Look through the records below for the line holding "You are a GUI agent. The screenshot is 857×2576.". Write it out exactly, with each following line through the line holding "개인정보취급방침 (715, 543)".

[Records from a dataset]
- - - -

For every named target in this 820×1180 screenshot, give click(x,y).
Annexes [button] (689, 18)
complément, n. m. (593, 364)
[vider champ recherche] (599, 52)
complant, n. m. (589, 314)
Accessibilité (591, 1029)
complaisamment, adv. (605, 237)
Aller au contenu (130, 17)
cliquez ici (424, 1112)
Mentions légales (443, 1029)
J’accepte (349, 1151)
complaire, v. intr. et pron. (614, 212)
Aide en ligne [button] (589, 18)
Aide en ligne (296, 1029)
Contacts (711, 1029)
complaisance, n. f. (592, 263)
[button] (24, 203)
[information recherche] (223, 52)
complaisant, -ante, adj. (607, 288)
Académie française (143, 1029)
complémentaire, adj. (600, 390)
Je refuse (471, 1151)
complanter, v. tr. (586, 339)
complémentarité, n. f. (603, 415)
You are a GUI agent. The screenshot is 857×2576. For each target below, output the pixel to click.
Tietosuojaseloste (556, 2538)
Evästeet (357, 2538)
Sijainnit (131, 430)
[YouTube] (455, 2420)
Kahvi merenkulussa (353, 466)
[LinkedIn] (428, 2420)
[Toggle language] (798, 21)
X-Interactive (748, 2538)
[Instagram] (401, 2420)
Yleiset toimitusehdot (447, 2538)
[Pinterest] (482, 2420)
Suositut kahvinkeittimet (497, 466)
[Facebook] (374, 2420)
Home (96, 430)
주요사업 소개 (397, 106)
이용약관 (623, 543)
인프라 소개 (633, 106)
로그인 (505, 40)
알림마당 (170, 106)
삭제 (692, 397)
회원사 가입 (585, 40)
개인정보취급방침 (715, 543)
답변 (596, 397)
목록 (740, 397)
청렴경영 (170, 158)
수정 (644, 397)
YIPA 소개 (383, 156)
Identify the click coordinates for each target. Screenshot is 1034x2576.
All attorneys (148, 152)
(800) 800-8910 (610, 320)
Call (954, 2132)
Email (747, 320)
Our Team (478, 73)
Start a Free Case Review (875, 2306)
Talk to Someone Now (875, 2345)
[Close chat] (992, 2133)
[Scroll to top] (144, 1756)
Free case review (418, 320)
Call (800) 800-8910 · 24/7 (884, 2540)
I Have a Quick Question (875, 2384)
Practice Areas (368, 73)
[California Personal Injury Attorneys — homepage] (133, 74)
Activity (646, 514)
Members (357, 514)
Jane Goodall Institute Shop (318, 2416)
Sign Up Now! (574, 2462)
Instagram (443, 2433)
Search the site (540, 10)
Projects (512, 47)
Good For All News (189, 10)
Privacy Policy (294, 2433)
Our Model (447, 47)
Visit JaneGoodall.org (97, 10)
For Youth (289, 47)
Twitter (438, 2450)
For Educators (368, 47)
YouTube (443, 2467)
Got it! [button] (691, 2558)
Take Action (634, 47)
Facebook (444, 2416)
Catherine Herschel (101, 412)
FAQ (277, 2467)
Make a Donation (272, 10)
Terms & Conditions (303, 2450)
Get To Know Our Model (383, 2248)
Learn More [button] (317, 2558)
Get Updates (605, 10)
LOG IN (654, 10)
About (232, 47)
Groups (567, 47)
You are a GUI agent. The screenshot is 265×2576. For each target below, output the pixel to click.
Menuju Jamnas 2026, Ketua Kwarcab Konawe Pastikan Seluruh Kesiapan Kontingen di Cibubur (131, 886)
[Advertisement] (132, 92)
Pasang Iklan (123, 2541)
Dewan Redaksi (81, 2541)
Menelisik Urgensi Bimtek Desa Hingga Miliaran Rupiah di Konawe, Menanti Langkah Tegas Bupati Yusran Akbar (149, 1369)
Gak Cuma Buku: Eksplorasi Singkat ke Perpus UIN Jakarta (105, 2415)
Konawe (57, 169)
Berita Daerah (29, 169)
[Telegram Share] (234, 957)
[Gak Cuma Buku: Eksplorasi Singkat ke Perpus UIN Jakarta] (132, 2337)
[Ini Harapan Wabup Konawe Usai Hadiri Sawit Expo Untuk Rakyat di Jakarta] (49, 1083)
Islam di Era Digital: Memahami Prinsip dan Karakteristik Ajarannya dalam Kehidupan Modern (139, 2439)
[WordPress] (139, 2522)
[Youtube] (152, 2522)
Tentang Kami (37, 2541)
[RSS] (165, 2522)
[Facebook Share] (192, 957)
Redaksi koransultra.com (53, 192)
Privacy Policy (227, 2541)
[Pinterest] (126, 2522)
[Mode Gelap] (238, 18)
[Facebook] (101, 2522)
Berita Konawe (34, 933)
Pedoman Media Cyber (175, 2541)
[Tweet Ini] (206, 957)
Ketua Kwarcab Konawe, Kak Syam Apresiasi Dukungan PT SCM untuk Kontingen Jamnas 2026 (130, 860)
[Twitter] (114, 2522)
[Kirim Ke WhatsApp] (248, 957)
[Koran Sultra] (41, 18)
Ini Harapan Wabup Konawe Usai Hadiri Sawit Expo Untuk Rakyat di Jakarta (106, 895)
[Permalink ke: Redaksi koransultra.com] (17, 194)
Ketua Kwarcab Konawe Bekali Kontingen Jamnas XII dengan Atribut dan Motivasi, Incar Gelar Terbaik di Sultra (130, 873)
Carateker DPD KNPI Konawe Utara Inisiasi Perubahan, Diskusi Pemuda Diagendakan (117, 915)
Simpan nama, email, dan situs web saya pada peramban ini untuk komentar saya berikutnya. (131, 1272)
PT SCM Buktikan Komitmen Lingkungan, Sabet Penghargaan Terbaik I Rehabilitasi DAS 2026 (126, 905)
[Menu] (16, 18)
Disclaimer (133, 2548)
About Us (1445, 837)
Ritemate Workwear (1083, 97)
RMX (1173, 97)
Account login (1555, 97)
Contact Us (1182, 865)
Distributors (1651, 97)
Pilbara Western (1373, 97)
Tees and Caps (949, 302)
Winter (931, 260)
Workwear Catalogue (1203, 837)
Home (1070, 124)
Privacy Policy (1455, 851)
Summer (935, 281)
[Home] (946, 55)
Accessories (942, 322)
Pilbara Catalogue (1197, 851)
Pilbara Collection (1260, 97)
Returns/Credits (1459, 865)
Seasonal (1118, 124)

- - - -

* [Response to this exercise]:
You are a GUI agent. The screenshot is 857×2576. For each target below, output the pixel to click.
Tietosuojaseloste (556, 2538)
Evästeet (357, 2538)
Sijainnit (131, 430)
[YouTube] (455, 2420)
Kahvi merenkulussa (353, 466)
[LinkedIn] (428, 2420)
[Toggle language] (798, 21)
X-Interactive (748, 2538)
[Instagram] (401, 2420)
Yleiset toimitusehdot (447, 2538)
[Pinterest] (482, 2420)
Suositut kahvinkeittimet (497, 466)
[Facebook] (374, 2420)
Home (96, 430)
주요사업 소개 (397, 106)
이용약관 (623, 543)
인프라 소개 (633, 106)
로그인 (505, 40)
알림마당 (170, 106)
삭제 (692, 397)
회원사 가입 (585, 40)
개인정보취급방침 (715, 543)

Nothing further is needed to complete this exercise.